→ **What is being asked**
In the material below, find the line that contains "Toggle the side" and the line that contains "Task: Open スプライトツール in master menu", then write out exactly those two lines and everything between them.

→ **Records supplied**

-------------------------

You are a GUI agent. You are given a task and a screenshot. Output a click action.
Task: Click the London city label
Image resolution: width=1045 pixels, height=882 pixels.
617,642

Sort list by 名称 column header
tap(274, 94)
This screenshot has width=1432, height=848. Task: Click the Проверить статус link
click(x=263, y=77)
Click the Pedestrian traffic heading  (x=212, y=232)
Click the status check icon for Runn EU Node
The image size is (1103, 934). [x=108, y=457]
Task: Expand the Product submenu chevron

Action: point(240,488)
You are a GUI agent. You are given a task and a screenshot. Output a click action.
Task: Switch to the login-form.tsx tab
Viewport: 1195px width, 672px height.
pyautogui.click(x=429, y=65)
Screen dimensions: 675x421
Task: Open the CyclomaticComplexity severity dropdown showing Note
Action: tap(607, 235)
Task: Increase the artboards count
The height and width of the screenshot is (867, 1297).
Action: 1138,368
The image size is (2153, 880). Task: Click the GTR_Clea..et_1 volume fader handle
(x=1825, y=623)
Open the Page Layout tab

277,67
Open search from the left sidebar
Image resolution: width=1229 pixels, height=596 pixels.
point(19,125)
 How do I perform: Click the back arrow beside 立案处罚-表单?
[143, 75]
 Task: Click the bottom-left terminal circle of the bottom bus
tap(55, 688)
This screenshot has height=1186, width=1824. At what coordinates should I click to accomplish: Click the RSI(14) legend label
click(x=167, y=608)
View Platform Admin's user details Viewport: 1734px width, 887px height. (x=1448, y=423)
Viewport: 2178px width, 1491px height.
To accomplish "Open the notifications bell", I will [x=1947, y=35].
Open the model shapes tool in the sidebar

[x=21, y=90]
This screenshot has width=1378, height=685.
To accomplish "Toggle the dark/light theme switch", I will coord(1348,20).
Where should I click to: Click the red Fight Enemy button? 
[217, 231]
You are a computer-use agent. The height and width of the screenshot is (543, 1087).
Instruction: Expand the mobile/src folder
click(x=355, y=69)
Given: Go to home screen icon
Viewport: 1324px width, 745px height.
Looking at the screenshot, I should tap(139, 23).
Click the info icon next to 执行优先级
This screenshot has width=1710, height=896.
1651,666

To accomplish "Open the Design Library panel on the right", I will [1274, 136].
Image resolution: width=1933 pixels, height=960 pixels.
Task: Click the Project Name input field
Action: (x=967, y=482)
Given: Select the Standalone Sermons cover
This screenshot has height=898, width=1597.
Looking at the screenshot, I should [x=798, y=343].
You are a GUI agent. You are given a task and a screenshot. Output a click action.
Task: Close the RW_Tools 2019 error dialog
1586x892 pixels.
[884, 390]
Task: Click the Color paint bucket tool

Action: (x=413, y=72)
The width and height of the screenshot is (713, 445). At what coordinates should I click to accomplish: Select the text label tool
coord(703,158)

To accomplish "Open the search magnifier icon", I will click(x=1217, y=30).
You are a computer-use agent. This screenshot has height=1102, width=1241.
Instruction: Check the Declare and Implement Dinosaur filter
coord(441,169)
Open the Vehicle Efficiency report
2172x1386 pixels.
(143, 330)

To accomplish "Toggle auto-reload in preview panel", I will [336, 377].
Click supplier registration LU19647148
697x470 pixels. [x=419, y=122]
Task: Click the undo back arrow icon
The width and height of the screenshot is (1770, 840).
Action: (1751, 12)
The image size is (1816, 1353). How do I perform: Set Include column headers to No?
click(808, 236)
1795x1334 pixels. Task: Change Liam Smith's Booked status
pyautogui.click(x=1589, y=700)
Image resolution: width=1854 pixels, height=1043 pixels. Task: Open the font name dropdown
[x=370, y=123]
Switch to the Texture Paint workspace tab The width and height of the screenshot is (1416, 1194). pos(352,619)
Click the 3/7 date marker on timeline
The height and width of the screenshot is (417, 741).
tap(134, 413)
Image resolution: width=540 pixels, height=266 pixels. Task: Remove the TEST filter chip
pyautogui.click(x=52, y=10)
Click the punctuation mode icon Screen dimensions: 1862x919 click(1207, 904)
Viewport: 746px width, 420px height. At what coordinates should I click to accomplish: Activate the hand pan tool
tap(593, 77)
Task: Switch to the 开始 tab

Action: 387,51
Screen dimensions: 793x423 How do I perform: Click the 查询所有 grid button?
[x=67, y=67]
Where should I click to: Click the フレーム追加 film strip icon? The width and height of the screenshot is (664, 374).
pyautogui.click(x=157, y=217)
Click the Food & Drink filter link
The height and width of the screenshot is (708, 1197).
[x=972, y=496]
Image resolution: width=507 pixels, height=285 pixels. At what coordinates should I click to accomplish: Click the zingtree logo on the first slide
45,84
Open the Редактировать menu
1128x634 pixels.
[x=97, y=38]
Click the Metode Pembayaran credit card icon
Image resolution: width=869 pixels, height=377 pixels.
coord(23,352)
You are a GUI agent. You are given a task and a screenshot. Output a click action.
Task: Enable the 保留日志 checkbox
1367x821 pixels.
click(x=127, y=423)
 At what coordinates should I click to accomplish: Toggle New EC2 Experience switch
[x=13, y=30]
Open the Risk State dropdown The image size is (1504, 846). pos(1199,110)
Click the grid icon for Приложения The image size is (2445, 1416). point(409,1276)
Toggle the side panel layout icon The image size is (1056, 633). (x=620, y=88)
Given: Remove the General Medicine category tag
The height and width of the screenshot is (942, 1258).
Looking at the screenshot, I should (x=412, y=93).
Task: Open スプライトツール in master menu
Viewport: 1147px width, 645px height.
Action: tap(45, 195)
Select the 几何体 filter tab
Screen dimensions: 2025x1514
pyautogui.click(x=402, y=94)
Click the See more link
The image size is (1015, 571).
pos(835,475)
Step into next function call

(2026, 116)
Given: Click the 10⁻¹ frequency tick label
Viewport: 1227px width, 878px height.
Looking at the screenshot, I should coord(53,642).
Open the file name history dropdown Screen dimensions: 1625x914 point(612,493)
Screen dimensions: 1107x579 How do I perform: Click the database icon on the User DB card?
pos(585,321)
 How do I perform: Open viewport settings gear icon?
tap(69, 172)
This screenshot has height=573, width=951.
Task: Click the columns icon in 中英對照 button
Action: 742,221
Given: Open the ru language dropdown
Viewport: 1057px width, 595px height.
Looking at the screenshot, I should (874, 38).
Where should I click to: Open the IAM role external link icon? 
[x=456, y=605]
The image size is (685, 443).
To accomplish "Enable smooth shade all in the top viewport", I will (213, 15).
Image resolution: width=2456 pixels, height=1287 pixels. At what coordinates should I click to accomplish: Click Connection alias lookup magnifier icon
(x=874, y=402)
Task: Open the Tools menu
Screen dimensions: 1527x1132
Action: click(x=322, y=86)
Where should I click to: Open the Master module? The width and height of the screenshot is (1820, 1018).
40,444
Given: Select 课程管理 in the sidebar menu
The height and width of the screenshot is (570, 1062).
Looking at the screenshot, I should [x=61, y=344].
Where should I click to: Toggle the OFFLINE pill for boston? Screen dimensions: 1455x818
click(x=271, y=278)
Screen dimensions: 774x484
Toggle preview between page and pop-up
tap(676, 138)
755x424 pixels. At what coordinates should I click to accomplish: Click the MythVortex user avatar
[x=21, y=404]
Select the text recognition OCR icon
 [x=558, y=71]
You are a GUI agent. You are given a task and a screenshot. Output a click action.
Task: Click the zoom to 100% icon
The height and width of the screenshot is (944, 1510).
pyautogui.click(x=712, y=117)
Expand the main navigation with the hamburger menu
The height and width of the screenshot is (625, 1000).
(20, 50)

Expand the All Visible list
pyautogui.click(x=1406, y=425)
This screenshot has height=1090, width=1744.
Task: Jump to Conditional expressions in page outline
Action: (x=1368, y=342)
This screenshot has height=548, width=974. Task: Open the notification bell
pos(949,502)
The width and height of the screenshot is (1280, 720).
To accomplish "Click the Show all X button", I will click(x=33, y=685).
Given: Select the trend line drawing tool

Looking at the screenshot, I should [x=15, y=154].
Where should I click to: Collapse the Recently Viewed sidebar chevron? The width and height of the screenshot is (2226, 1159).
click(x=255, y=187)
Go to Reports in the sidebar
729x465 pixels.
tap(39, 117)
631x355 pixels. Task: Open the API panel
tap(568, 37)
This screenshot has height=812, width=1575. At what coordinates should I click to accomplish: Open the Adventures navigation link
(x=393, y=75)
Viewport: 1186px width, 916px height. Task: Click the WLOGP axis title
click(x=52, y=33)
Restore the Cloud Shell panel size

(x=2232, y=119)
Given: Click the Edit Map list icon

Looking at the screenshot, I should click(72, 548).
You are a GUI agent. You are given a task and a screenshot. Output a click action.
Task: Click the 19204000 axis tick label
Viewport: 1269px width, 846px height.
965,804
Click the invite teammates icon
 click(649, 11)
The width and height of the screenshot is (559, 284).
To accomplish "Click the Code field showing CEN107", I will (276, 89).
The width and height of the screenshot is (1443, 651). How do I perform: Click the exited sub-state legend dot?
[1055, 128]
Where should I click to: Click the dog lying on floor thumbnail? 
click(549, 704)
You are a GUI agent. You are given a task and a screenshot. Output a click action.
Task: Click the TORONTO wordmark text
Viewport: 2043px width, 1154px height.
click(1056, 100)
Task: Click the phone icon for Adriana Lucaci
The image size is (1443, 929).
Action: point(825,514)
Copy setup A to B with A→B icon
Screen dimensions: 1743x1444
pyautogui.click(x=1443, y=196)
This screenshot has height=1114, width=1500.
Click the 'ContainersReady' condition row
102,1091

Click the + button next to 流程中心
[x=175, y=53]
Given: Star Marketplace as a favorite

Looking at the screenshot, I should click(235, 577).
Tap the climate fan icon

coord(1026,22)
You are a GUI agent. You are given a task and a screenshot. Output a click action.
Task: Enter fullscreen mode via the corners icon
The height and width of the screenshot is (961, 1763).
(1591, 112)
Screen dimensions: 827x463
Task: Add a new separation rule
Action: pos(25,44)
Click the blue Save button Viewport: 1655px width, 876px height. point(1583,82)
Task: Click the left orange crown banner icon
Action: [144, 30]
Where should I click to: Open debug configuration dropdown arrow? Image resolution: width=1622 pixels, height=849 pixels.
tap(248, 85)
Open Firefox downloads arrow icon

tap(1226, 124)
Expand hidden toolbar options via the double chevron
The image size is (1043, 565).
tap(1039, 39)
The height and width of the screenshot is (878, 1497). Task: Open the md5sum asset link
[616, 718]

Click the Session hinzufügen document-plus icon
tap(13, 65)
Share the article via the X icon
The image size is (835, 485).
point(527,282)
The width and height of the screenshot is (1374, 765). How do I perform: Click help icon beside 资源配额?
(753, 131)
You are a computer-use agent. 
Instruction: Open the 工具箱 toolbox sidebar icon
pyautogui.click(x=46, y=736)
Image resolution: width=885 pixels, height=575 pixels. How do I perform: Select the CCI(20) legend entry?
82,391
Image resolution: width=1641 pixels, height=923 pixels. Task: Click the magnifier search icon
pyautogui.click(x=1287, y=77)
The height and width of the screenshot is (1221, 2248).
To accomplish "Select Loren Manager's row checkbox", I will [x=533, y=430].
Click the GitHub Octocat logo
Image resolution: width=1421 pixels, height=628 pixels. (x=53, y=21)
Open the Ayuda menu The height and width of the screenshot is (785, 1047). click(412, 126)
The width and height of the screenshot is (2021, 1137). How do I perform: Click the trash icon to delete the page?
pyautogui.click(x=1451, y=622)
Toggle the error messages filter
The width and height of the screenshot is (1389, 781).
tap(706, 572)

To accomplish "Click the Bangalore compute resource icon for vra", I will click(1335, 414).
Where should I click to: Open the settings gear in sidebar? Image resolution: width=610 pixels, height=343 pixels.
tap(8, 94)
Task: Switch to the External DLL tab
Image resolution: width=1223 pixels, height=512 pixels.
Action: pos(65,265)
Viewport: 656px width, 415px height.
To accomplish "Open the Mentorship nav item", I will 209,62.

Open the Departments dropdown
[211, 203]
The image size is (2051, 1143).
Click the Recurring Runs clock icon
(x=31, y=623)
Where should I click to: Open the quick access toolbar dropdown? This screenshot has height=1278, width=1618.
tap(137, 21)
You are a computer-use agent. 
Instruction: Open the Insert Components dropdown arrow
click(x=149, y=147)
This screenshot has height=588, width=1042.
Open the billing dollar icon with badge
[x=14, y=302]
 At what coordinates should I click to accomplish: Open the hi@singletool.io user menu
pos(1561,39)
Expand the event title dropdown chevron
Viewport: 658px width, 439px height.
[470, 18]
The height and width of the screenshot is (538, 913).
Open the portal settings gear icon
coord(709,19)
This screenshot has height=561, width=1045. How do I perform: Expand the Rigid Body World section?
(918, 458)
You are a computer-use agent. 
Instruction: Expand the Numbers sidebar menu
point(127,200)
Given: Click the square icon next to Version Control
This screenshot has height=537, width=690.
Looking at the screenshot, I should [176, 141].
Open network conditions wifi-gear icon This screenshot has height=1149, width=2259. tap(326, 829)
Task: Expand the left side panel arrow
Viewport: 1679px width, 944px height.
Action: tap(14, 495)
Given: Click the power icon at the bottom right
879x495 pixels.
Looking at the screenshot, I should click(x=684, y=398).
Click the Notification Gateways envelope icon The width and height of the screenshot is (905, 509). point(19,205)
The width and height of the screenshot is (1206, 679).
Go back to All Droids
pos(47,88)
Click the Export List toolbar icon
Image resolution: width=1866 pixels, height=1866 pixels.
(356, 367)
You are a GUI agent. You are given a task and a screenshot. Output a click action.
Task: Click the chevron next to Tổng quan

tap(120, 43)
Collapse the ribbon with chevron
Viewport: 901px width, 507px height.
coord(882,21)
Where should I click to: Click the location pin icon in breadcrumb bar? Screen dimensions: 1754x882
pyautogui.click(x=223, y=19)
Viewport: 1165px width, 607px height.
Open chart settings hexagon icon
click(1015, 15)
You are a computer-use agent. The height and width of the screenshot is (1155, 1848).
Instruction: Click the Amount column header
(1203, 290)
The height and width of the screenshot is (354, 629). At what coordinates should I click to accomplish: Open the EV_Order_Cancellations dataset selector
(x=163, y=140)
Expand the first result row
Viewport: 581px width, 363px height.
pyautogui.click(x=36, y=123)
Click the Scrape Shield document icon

-------------------------

→ **Solved problem**
Toggle the side panel layout icon The image size is (1056, 633). (x=620, y=88)
Given: Remove the General Medicine category tag
The height and width of the screenshot is (942, 1258).
Looking at the screenshot, I should (x=412, y=93).
Task: Open スプライトツール in master menu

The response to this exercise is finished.